2022 Fiscal Year Annual Research Report
Epidemiological elucidation of the polypharmacy of Kampo medicine
Project/Area Number |
19K24200
|
Research Institution | Kyushu University |
Principal Investigator |
古橋 寛子 九州大学, 医学研究院, 学術研究員 (40816774)
|
Project Period (FY) |
2019-08-30 – 2023-03-31
|
Keywords | 漢方 / 生薬 / 多剤併用 / ポリファーマシー / 電子カルテデータ / リアルワールドデータ |
Outline of Annual Research Achievements |
昨今の漢方薬の使用増加により、「漢方薬のポリファーマシー」と呼ばれる漢方薬の多剤併用による有害事象発生が懸念されている。
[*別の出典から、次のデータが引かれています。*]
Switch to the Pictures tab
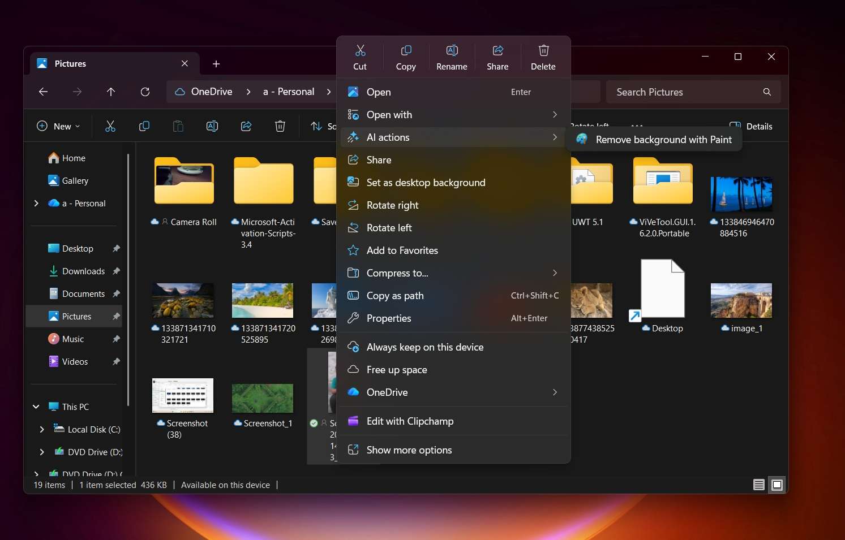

そこで、本研究課題では大学病院の電子カルテデータを用いて①漢方薬の多剤併用状況と②漢方薬による副作用の発症状況を把握し、③漢方薬によるポリファーマシーの実用的な定義を提案することをめざした。 これまでは主に①漢方薬の多剤併用状況の解析に取り組み、漢方薬被処方者の約20%に多剤併用があること、多剤併用者の半数以上で構成生薬の重複があること、構成生薬の過量が単剤処方でも起こっていることなどを明らかにしてきた。 今年度は残余課題である②漢方薬の副作用の発症状況の解析に取り組んだ。対象とする副作用は、これまでに漢方薬との関連が示唆され、かつ電子カルテの構造化データから定義可能な疾患として、薬剤性肝障害、薬剤性腎障害、偽アルドステロン症の3つとした。これらの病名付与率が非常に低かったため候補疾患を検査値異常で定義することとし、それぞれALT高値またはALP高値(肝機能異常)、eGFR低値(腎機能低下)、カリウム低値(低カリウム血症)を代理指標とした。2008年のベースライン期間に漢方薬処方があり検査値が正常だった約2000名を対象として2009年から2018年の観察期間中に各副作用が発生するかを検討したが、いずれの副作用発生者も検出することができなかった。 漢方薬による副作用が十分に検出できなかったため、③漢方薬のポリファーマシーの実用的な定義を定めるには至らなかったが、西洋薬のような薬剤数による定義は漢方薬のポリファーマシーの定義としては不適当であり、構成生薬の量や重複状況を考慮する必要があることが示唆された。また、今後の後継研究課題で漢方薬の多剤併用と副作用との関連を検討する際には、より高度な曝露とアウトカムの定義や研究デザイン、解析手法が必要であることがわかった。